Bij Bartleby en speed en de daarbij horende achtergronden, schijnt het om tegengestelde fenomenen te gaan. Bartleby, held van de bewegingsloosheid, volhardt en blijft eenvoudigweg zitten, terwijl speed ertoe dient om zich verder te bewegen. Prestatieverval wordt met een soort zelfmeditatie bestreden. Men weet niet meer wanneer men voor het laatst geslapen heeft. Het verschaft de mogelijkheid op een onmogelijke situatie ‘ja’ te zeggen: ‘het is okay zoals het is en zo zal ik het redden’. Speed is de hypergeforceerde illusie van beweging. Speed is het tegendeel van een vluchtdrug. Het verhoogt de aanwezigheid in het heden, het maakt bijna voor onmogelijk gehouden verlangens mogelijk. Maar bij langdurig gebruik keert de verfrissende werking zich om in haar tegendeel en treed je binnen in ‘een donkere long van het verwarrende labyrint van het negatieve’, om met Melville te spreken, ook al kende hij speed niet. Ooit is de eindige hoeveelheid werkbare stof op en moet het eerst opnieuw door het lichaam aangemaakt worden. Terwijl het tot machine geworden subject langzaam in de ellende van het eigen lichaam terugkeert, lijkt het alsof de uiteindes van de zenuwen openliggen.

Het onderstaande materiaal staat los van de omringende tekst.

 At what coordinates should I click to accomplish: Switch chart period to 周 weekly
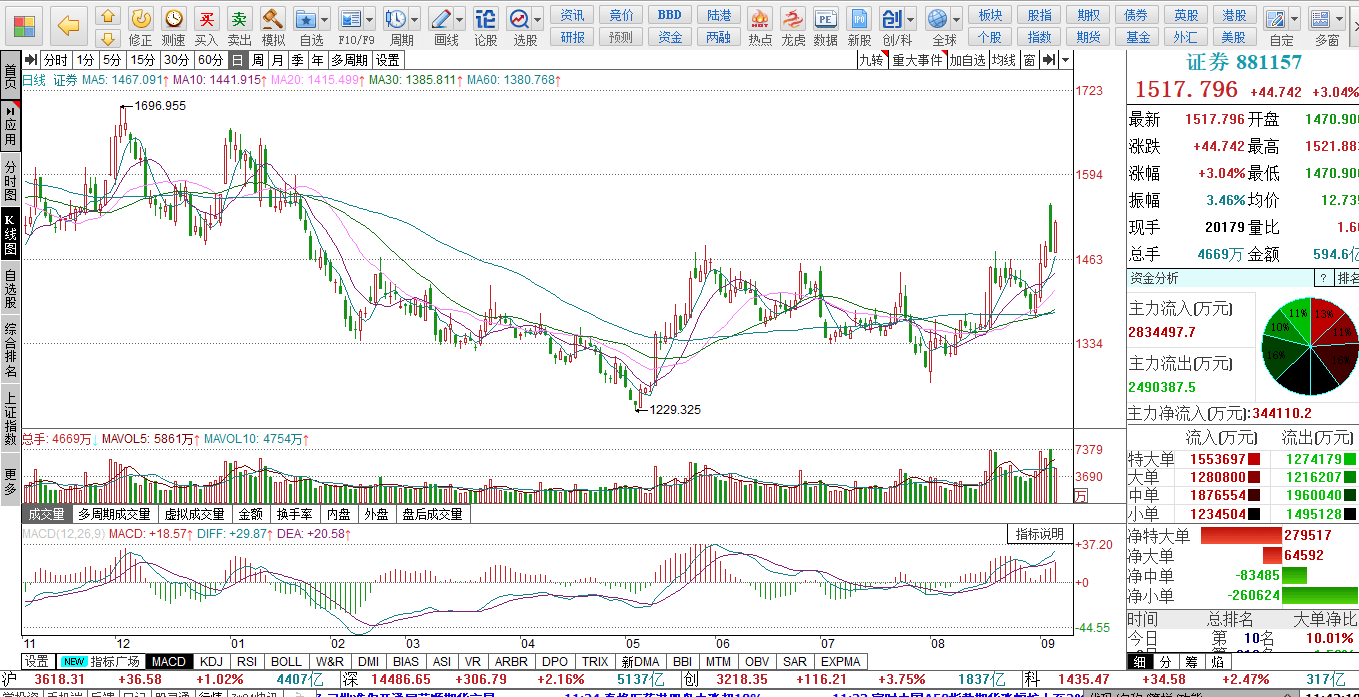click(x=258, y=60)
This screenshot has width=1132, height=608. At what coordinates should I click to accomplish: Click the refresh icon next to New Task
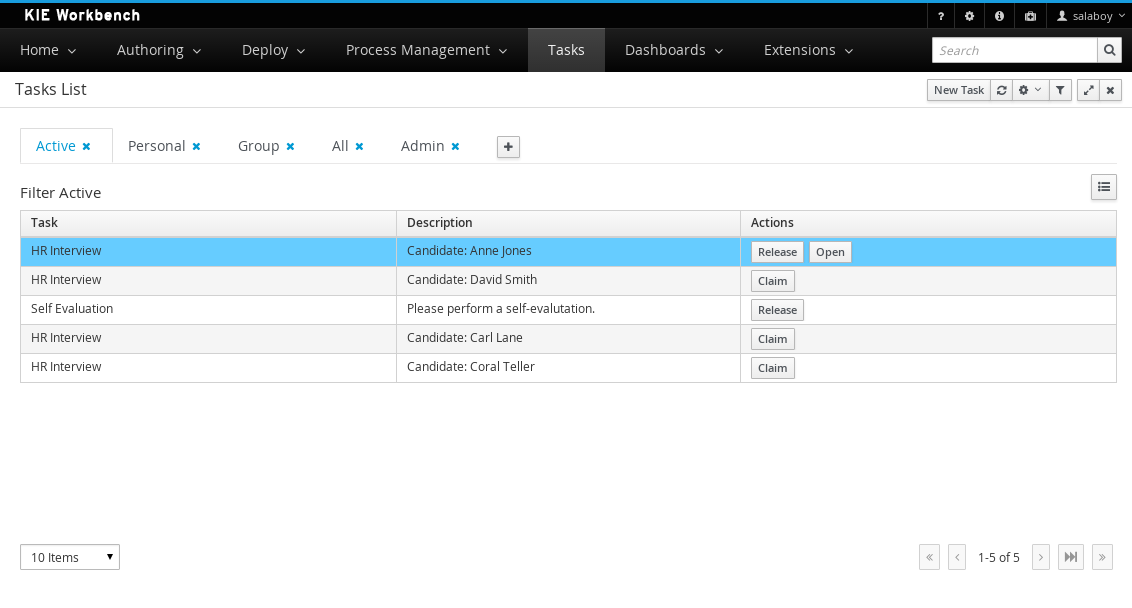pyautogui.click(x=1001, y=90)
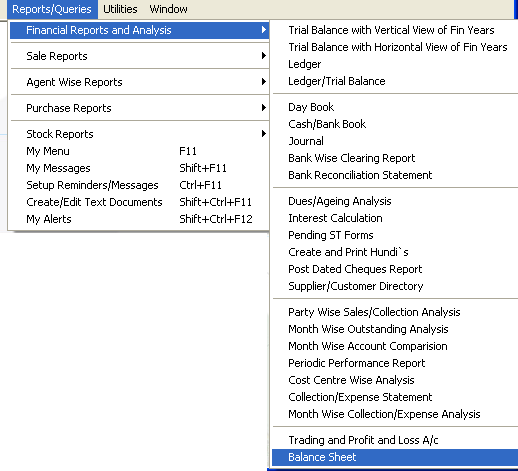Open the Balance Sheet report
Viewport: 518px width, 471px height.
395,457
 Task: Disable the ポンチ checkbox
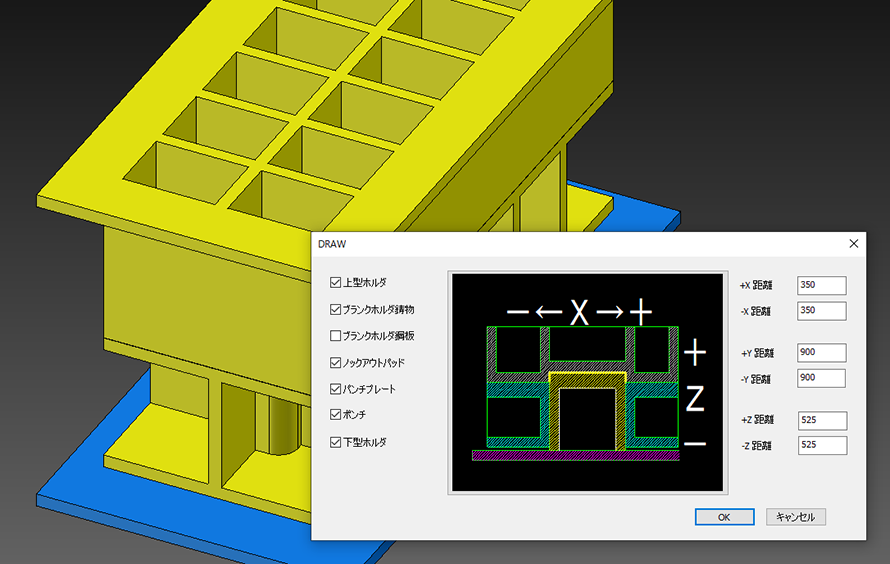coord(336,415)
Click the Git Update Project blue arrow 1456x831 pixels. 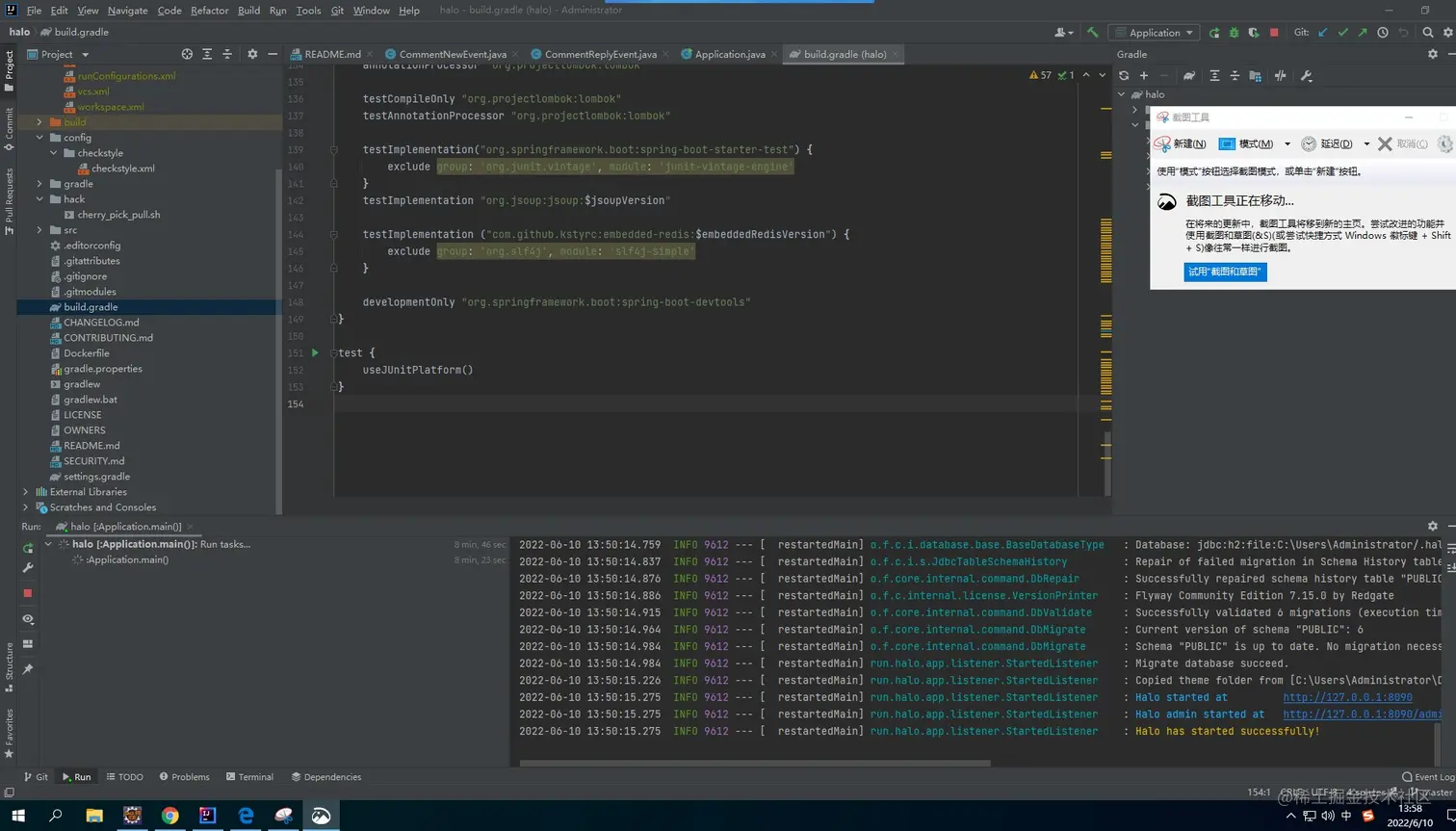[x=1323, y=32]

Wat de gemechaniseerde Bartleby en speed als de chemische formule voor het versnelde leven eigenaardig genoeg verbindt, is hun letterlijkheid. Bartleby zegt: ‘I would prefer not to’ en de lezer begint deze zin te dreunen. Hij zegt precies dat, hij meent precies dat, veel meer valt er niet over te zeggen. Als in een loop draait de combinatie van letters door het hoofd. Ook speed produceert zo’n refrein, telkens hetzelfde zeggend, in liederen die in wezen slechts de naam herhalen, zoals letterlijk het geval in het nummer Speed van de band Atari Teenage Riot. Merkwaardig genoeg spiegelt de geschiedenis van Bartleby in de geruchten en de dood van Carl Crack, een vroeger bandlid van ATR. In het begin verspreidde de platenfirma nog de donkere chique versie van het verhaal met de anekdote dat Crack als gevolg van tourstress geprobeerd had uit het vliegtuig te stappen op meer dan duizend meter hoogte, in een poging de beweging te onderbreken. Enkele maanden later, na de band te hebben verlaten, is Crack op bed gaan liggen en heeft helemaal niets meer gedaan, behalve televisiekijken. Net als Bartleby, die eerst nog gember en noten at en later helemaal niets meer, hield Crack zelfs op met eten – wat hij voorheen al vaak vergat – tot hij enkele weken later instortte en stierf. De radicaliteit van zo’n gebaar, het ultieme ‘I would prefer not to’ blijft een onbegrijpelijk iets, dat zich onttrekt aan wat normaal wordt genoemd. Tegelijkertijd herkennen we in deze geschiedenis ook de buiten beschouwing gelaten en onderdrukte kanten van onszelf.

Speed bezorgt zichzelf een slechte reputatie door in zijn mateloosheid perspectieven toe te staan van waaruit men op een rare, gelaten manier kan blikken in eigen en vreemde afgronden. In de epiloog van Melville’s verhaal houdt de advocaat een monoloog over het protocol van de dood van Bartleby: ‘these letters speed to death. Ah Bartleby, ah humanity’. Bartleby zou de stille held van de opkomende comeback van de ontkenning kunnen worden. Veel spreekt ervoor eens een tijdje niet meer te bewegen, eenvoudigweg daar te blijven waar men is, vast te houden aan beweringen, en op dat wat dag na dag wordt voorgesteld te antwoorden met de woorden: ‘I prefer not to’.